Work item:
Give back the records below exactly, every one, with no pictures.

(Beginning of Records to use)

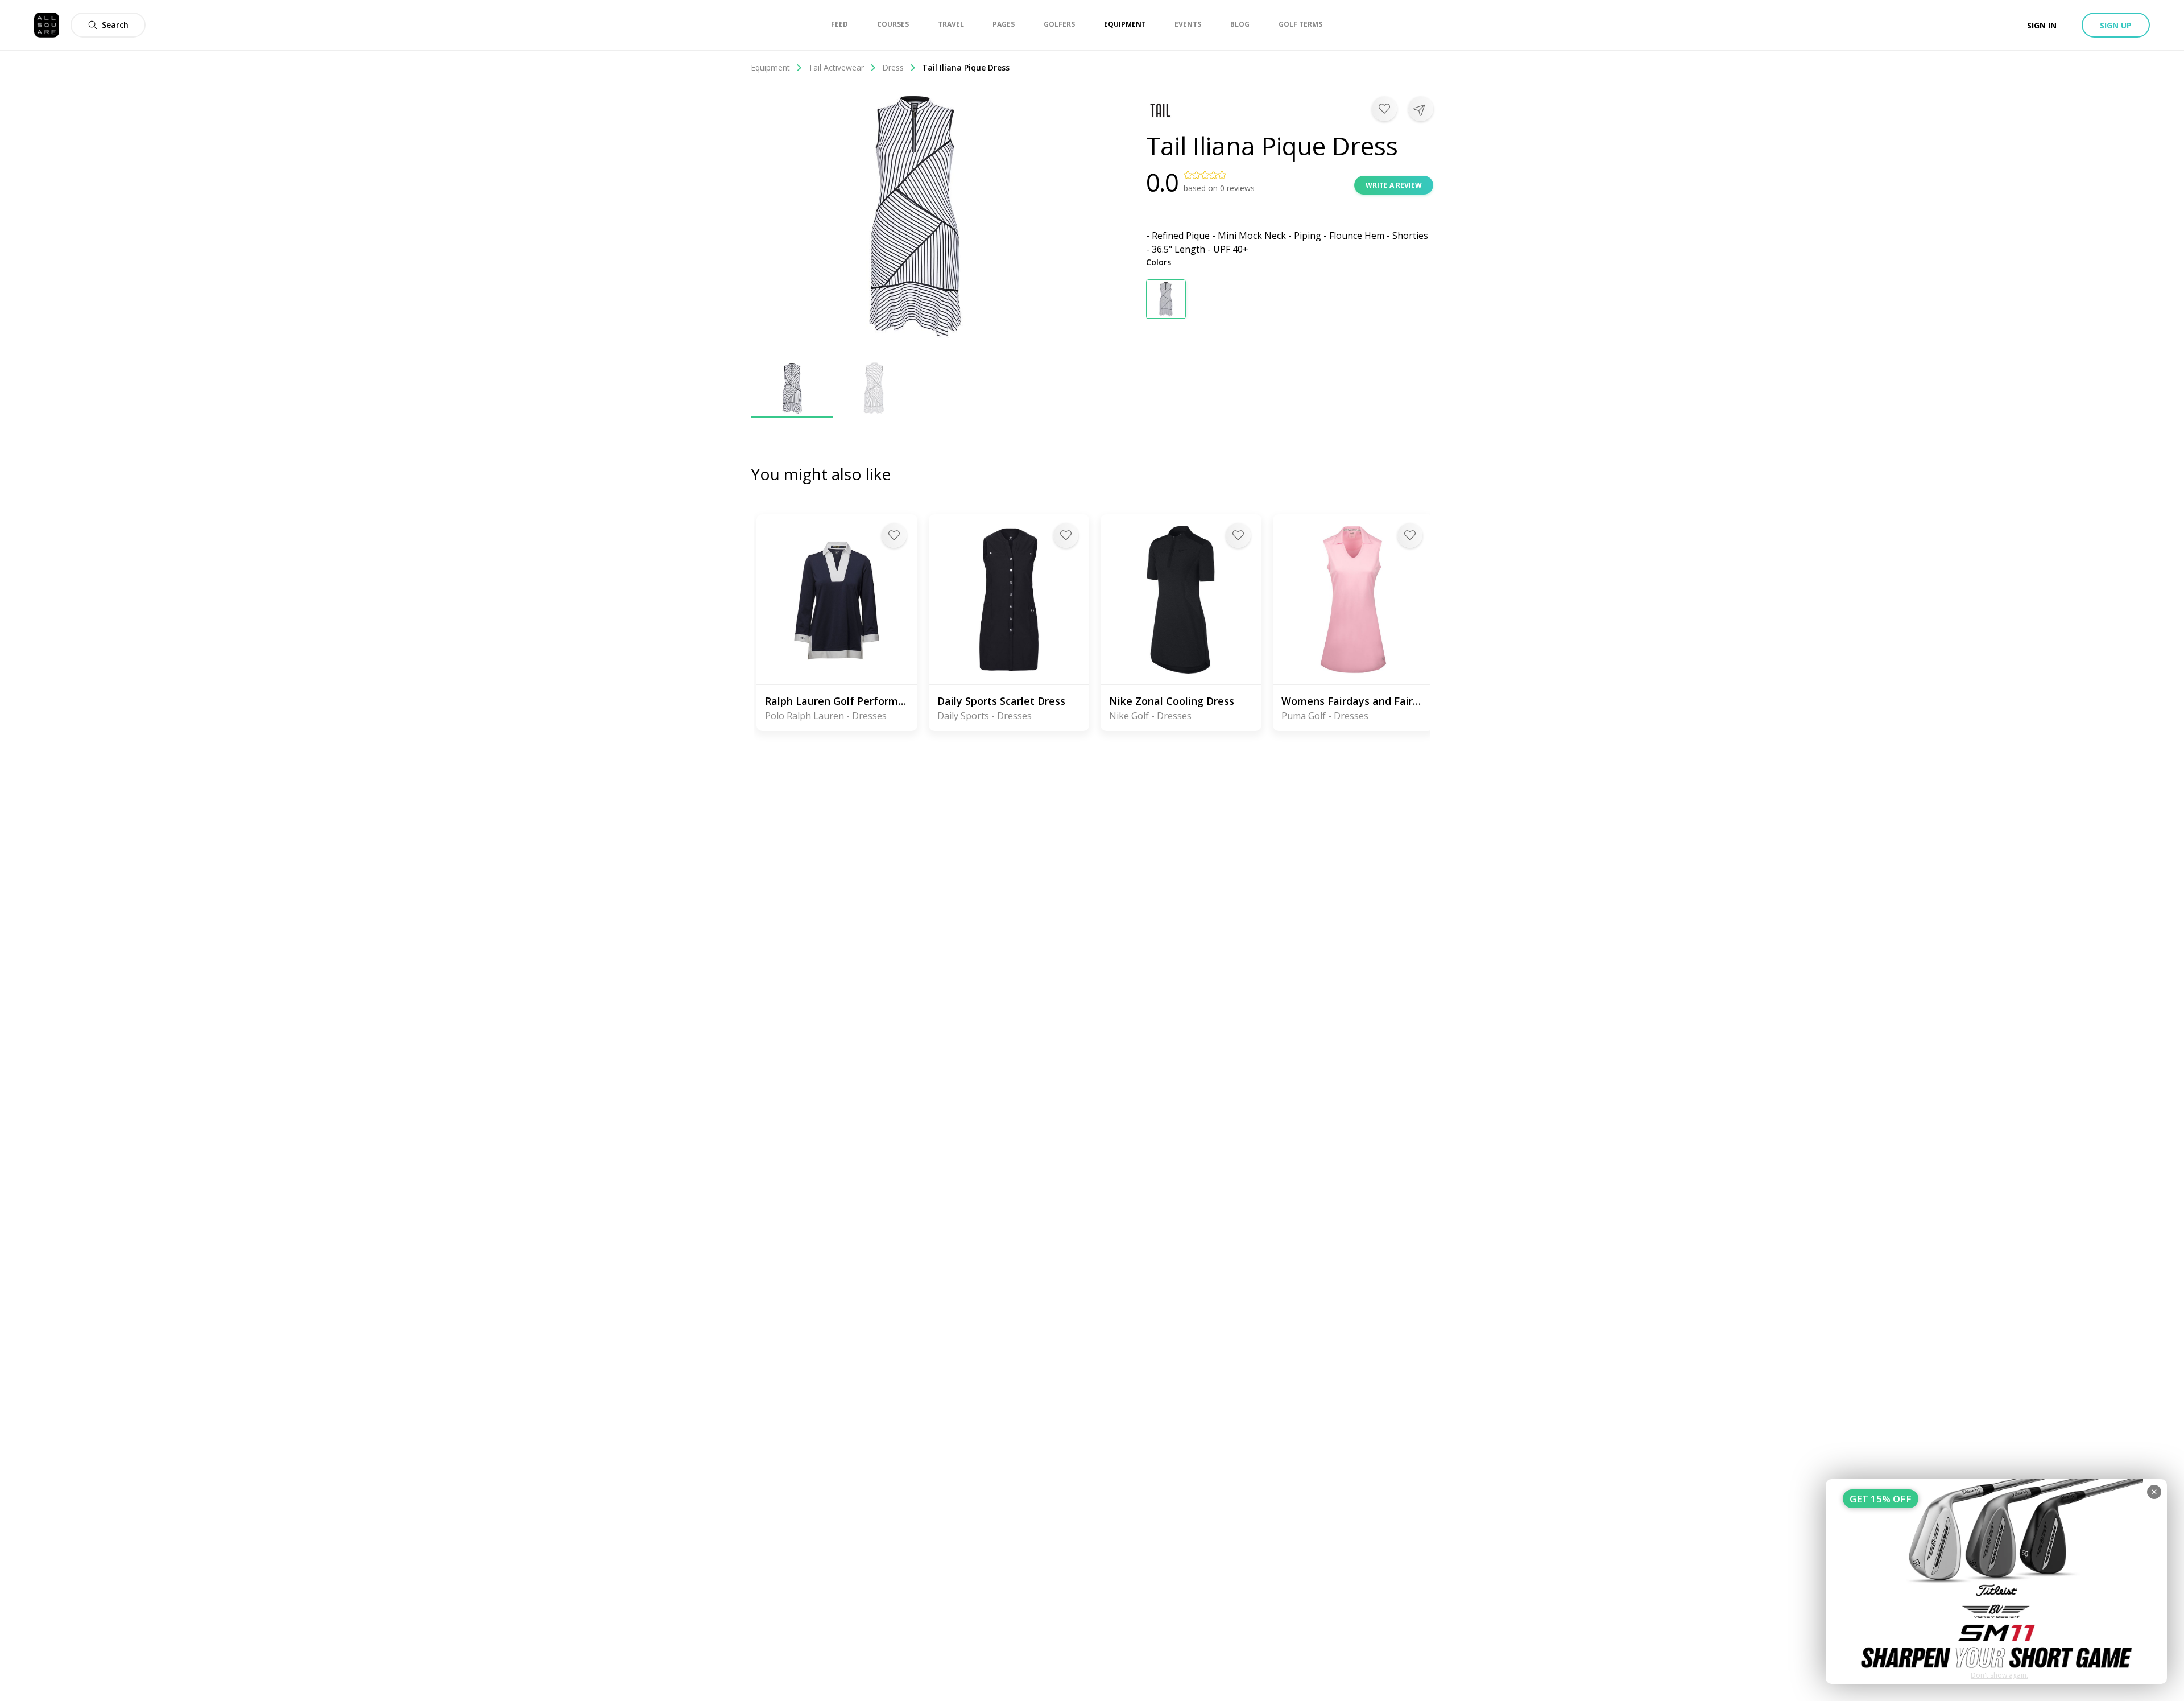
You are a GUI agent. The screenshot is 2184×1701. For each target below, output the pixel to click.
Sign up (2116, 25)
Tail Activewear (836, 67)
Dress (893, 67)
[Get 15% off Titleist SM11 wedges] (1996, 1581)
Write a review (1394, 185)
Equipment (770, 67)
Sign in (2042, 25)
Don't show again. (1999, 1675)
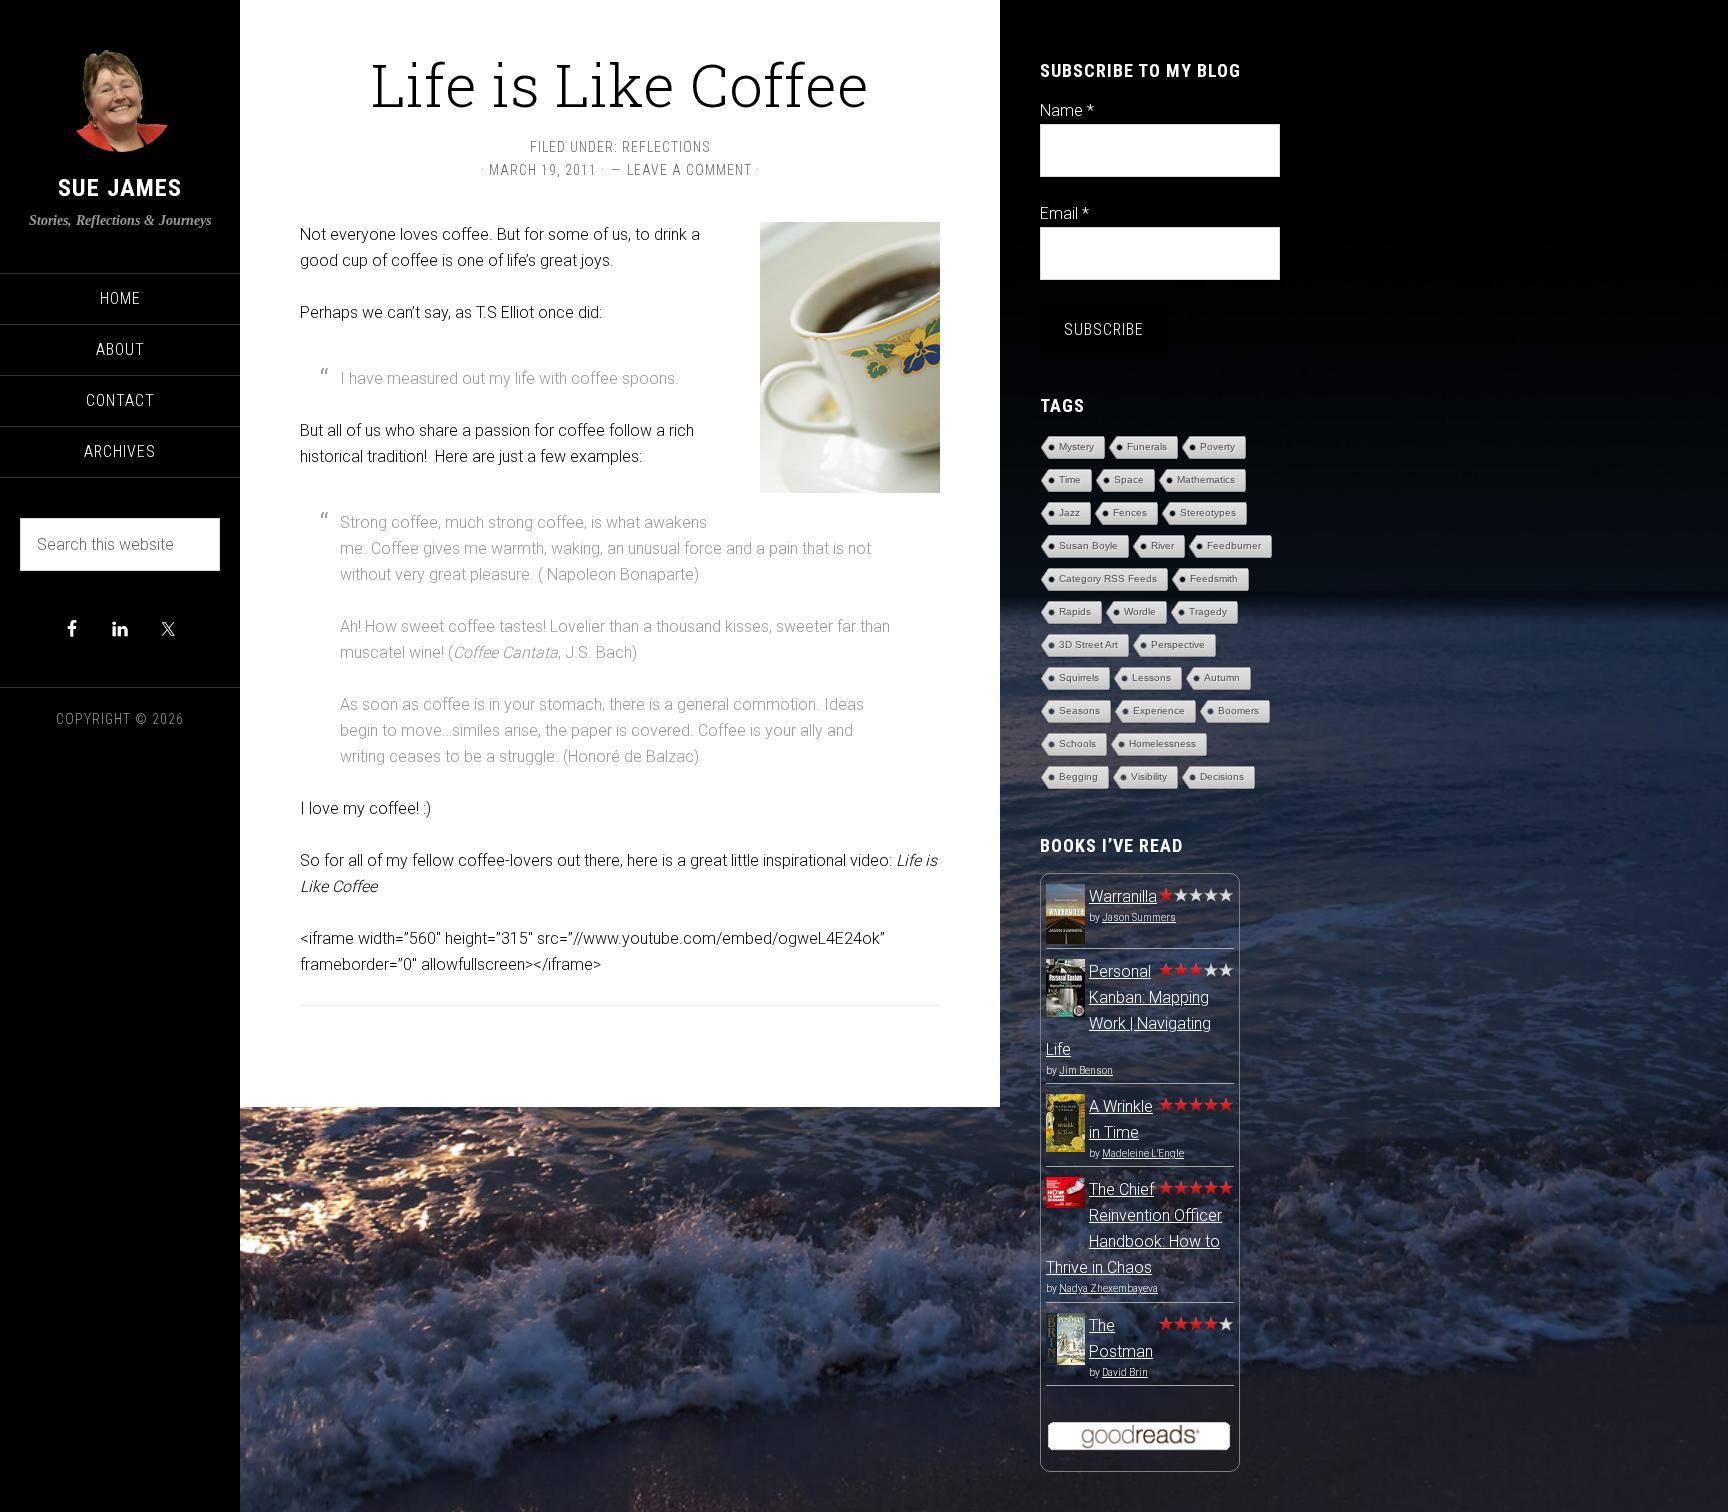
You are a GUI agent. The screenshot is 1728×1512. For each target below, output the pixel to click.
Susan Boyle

(End of Records to use)

Result for this exercise:
You are a GUI agent. The screenshot is 2184×1701. For each target below, output the pixel to click.
Sign up (2116, 25)
Tail Activewear (836, 67)
Dress (893, 67)
[Get 15% off Titleist SM11 wedges] (1996, 1581)
Write a review (1394, 185)
Equipment (770, 67)
Sign in (2042, 25)
Don't show again. (1999, 1675)
You are a GUI agent. The screenshot is 1728×1512. For each target below, output the pixel to click.
Susan Boyle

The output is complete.